11. Kalenderhane Camii (Azize Theotokos Kyriotissa), İstanbul

Kalenderhane Camii

Kalenderhane Camii (Azize Theotokos Kyriotissa), İstanbul’un Vefa semtinde Doğu Roma döneminden kalma bir yapıdır. Bozdoğan Kemeri’nin en doğu ucunun güneyinde yer alır. Doğu Ortodoks Kilisesi formundadır. 18. yüzyılda Osmanlı’lar tarafından camiye çevrilmiştir. Yüksek olasılıkla kilise ilk durumunda Theotokos Kyriotissa’ya adanmıştı. Yapı, Yunan haçı kemerli Bizans kilisesi örneğinin var olan birkaç örneğinden birini temsil eder. Plan ve üslup özelliklerine göre binanın 9. veya 10. yüzyıla ait olduğu varsayılır.

Yapı Osmanlı döneminde ilk olarak Kalender Tarikatı’na mensup dervişler tarafından kullanıldığından adı Kalenderhane olmuştur. Caminin avlusunda kilisenin ilk zamanlarında yapıya dahil olan ancak şimdi yıkılıp harabe halini alan duvar kalıntıları bulunmaktadır. Caminin kubbesi dört köşeden örülen kemelerle oluşturulan dairenin üstüne oturtulmuştur. Kubbede çok da eskiden kalmadığı anlaşılan mozaik desenleri bulunmaktadır. Özellikle yapı içinde yer alan mermer kaplamalar göz alıcıdır.

12. İmrahor Camii (Aya İoannes Prodromos), İstanbul

İmrahor Camii

İmrahor Camii, Doğu Roma döneminde yapılmış İstanbul’da ayakta kalan en eski dinî yapıdır.

Doğu Konsülü Studios tarafından bugünkü Yedikule’de 454 yılında kurulan Studios Manastırı’nın bir parçası olan Aya İoannes Prodomos (Vaftizci Yahya) kilisesidir. Latin istilası sırasında harap olan manastır ve kilise 1293’te tamir edilmiştir. Osmanlı padişahı II. Bayezid döneminde İmrahor İlyas Bey tarafından camiye çevrilmiştir.

Osmanlı döneminde şehrin en büyük camilerinden biri olarak hizmet vermiştir. 1782 yangını ve 1894 depreminde büyük zarar görmüş, 1908’de çatısı çökmüştür.
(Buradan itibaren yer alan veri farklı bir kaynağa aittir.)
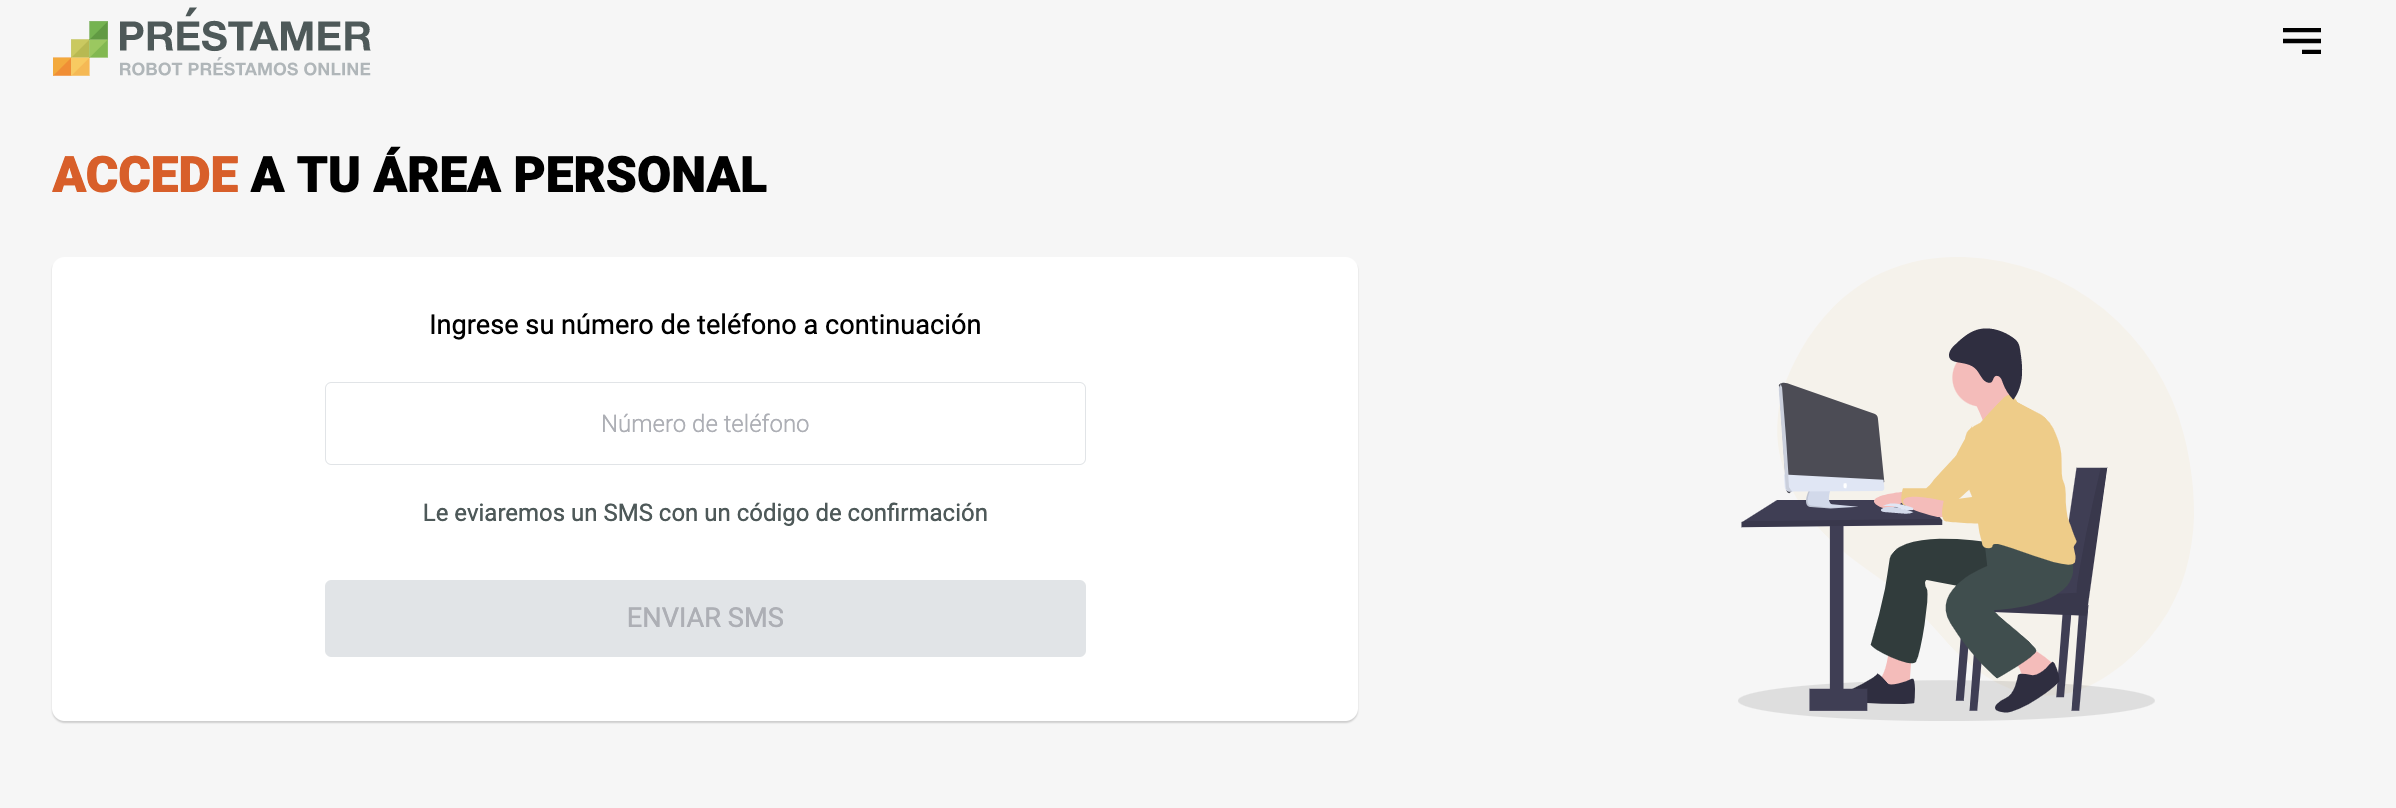
Task: Click the orange ACCEDE word in heading
Action: click(145, 175)
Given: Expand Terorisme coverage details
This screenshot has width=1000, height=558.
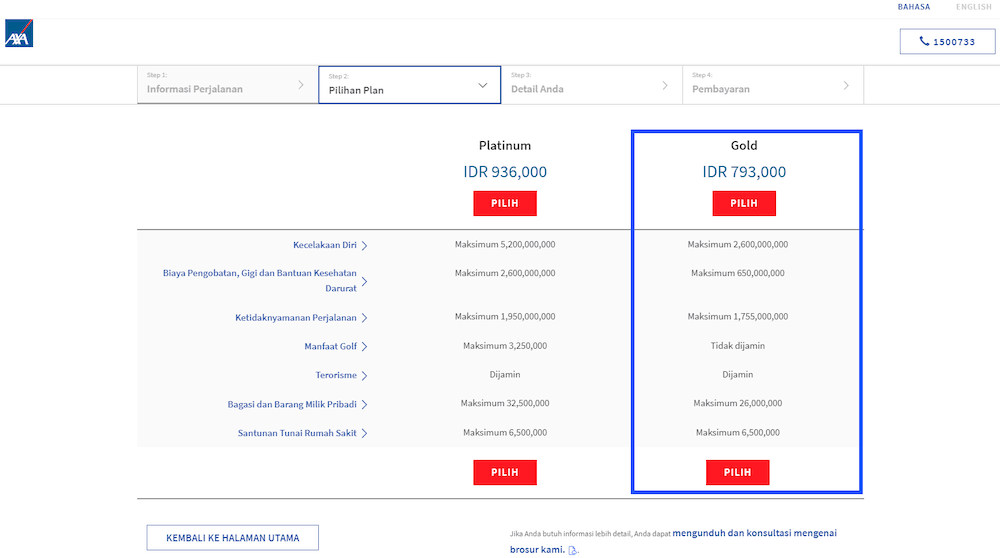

13. Hirami Ahmet Paşa Camii (Aziz İoannis veya Aya Yani Kilisesi), İstanbul

Hirami Ahmet Paşa Camii

Hirami Ahmet Paşa Camii (Hagios İoannes en te Trullo Kilisesi, kısaca Aziz İoannis veya Aya Yani) İstanbul’un Çarşamba semtinde Doğu Roma’dan kalma dinî yapıdır. Yapım tarihi bilinmemektedir.

Yapılış tarihinin 11. ya da 12. yüzyıl olduğu tahmin ediliyor. 1455 yılında Patrikhane’nin Pammakaristos Manastırı’na taşınması üzerinde oradaki rahibelere Aya Yani tesis edilmiştir. 1586’da Hirami Ahmet Paşa tarafından camiye çevrilmiştir.

Kapalı haç planlı yapılar tipinde, narteks ve apsis çıkıntıları dahil uzunluğu 15 metreyi geçmeyen bu küçük yapı, günümüze kadar oldukça iyi durumda gelmiştir. Ortada pencereli, yüksek kasnaklı bir kubbesi, doğu tarafında bir büyük iki küçük olmak üzere üç apsisi vardır.

14. Küçük Ayasofya Camii (Aya Sergios ve Bakos Kilisesi), İstanbul

Küçük Ayasofya Camii

Küçük Ayasofya Camii, İstanbul’un Küçük Ayasofya semtindeki cami. Bizans (Doğu Roma) İmparatoru I. Jüstinyen ve karısı Theodora tarafından 527-536 yılları arasında Aya Sergios ve Bachos Kilisesi adıyla yaptırılan kilise 1497’de sultan II. Beyazıt Topkapı Sarayı Darüssaade ağası Hüseyin Ağa döneminde camiye çevrilmiştir.

Temelinde 3 metreye 1,8 metrelik blok taşlar kullanılmıştır. 8 köşeli ana kubbesi bulunmaktadır. İstanbul’un en eski Bizans Dönemi yapısı olarak bilinir. Bahçesinin güney kısmında 24 odalı geniş bir bahçesi ve ortasında şadırvanı olan Hüseyin Ağa Medresesi yer alır.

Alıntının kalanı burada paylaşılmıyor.